__Data provided__
Segment Open

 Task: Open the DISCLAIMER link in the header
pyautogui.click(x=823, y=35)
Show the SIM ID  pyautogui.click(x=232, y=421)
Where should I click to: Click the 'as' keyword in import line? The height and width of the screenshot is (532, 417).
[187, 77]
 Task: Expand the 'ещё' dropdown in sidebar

Segment Closed
Segment Open

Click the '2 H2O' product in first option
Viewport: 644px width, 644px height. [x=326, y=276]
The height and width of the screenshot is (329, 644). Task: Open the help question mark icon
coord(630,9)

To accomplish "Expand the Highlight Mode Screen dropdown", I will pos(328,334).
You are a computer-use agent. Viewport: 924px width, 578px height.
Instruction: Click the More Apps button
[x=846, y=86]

Segment Closed

Repeat, exactly as they stand above, the lines from the line with "Show the SIM" to the line with "Task: Expand the 'ещё' dropdown in sidebar", both lines included.

Show the SIM ID  pyautogui.click(x=232, y=421)
Where should I click to: Click the 'as' keyword in import line? The height and width of the screenshot is (532, 417).
[187, 77]
 Task: Expand the 'ещё' dropdown in sidebar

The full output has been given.